You see Gabby, 31, is severely developmentally disabled. She can’t feed herself. She can’t dress herself. She can’t walk or communicate verbally except in one- or two-word phrases. She needs care 24 hours a day.
She is not alone.
According to Commissioner Judy Fitzgerald, the Georgia Department of Behavioral Health and Developmental Disabilities, through its waiver programs, supports more than 13,000 Georgians living with intellectual and developmental disabilities; and there are another 7,000 Georgians who are on the agency’s planning list.
Sadly, this is not new. Without fail, stories like Gabby’s bubble to the top of the news cycle nearly every year. They are either on an intractable waiting list for services or, because of rule changes, are in danger of losing the services they once enjoyed.
This shouldn’t be.
How can these young adults ever be fully integrated into the community if they can’t depend on the help they need to make this possible, when the goal post keeps moving?
Fitzgerald acknowledged change is difficult and scary, especially for those with disabilities and their families.
“One thing will not change,” she said. “DBHDD is required and strives to meet the needs of every individual who receives waiver services.”
For those who will experience changes, Fitzgerald said that she, her team, and network of providers will work to ensure everyone’s services are designed in a person-centered and collaborative process that empowers them to live safely and independently.
Shelly Dollar said she learned of the proposed changes three months ago when the agency sent out a notice of an upcoming town hall meeting.
Because Shelly Dollar suffers from a severe heart condition and both she and her husband, Dr. Allen Dollar, are getting older, she worries her daughter will have no safe living options available to her.
Credit: Courtesy of Robin Rayne/ZUMA
Credit: Courtesy of Robin Rayne/ZUMA
“This proposal affects Georgia’s most vulnerable citizens and jeopardizes their ability to live in the least restrictive community setting because of their cognitive and physical conditions,” Dollar said. “They will lose their homes. They will lose the care they require to live their best lives.”
The Comprehensive Supports Medicaid or COMP waiver is one of two designed under Medicaid authority and administered by DBHDD to empower individuals with intellectual and developmental disabilities to live safely and independently in their communities.
The waiver, which must be renewed by the federal Centers for Medicare and Medicaid Services every five years, will expire in March.
Ashley Fielding, assistant commissioner, said they used this review period to examine services that aren’t widely used, and redirect resources into areas where demand is higher.
The proposed change that set Dollar on high alert involved two services offered with the Community Living Supports (CLS) program: Skilled Nursing and Additional Staffing.
Instead of the 24/7 care previously available under the CLS program, the department has proposed putting a cap on those services ― a six-hour maximum daily authorization for Additional Staffing services and a 16-hour maximum daily authorization for Skilled Nursing Services in the CLS program.
The six-hour maximum for Additional Staffing services would still allow an individual to receive approximately 16 hours daily of paid services through the COMP waiver program.
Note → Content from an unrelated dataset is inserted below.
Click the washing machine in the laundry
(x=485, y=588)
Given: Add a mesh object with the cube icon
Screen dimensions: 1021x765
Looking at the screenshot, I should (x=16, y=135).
Fielding said there is another program available to serve individuals who need 24-hour care, but it may require a community living arrangement with one — but no more than three — roommates. Individuals who must live alone due to their medical or behavioral needs or due to the requirements of an active criminal court order, for example, would qualify for an exception.
Dollar insists, however, that her daughter and many like her can’t live in group settings because of the level of care they need.
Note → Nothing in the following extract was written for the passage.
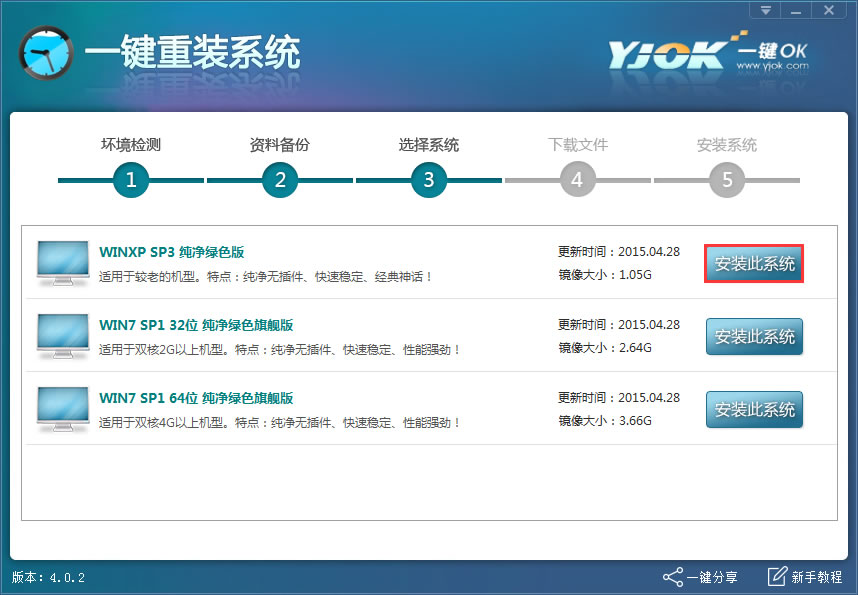
Task: Click the 一键分享 share icon
Action: (675, 577)
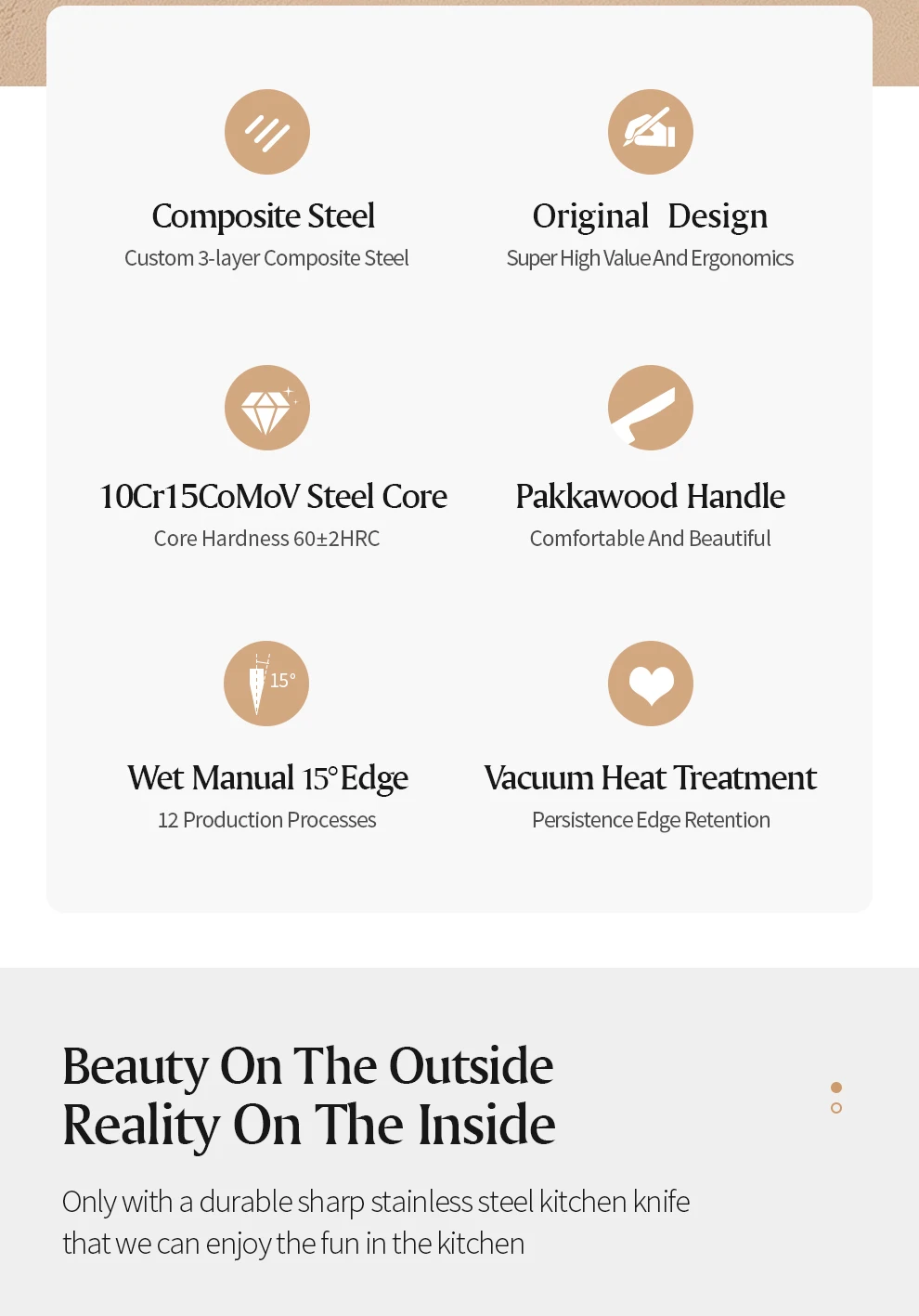Click the Wet Manual 15° Edge heading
“Some of them have become self-injurious and/or aggressive with others when forced to live in a group home setting,” she said. “They can’t tell you why aggregate living situations don’t work for them other than by their acting out behavior for which they are typically punished by those who should be their advocates. It’s heartbreaking.”
Fielding said that DBHDD has requested a transition period to allow ample time for adjustment for those individuals who are affected by the proposed changes and all affected individuals will receive Intensive Support Coordination services during the transition period, under the proposal.
The proposal is under review by the CMS.
Dollar said the department’s proposal amounts to a “one-size-fits-all approach where individuals are essentially herded together.”
“The time when developmentally disabled individuals were segregated away from the rest of society is over and forcing them ... to move into institutional-group home settings is not only inappropriate, it is just wrong.”
I can’t argue with that.
Dollar said she hopes the waiver will remain as is so that Gabby and the others can remain in their homes.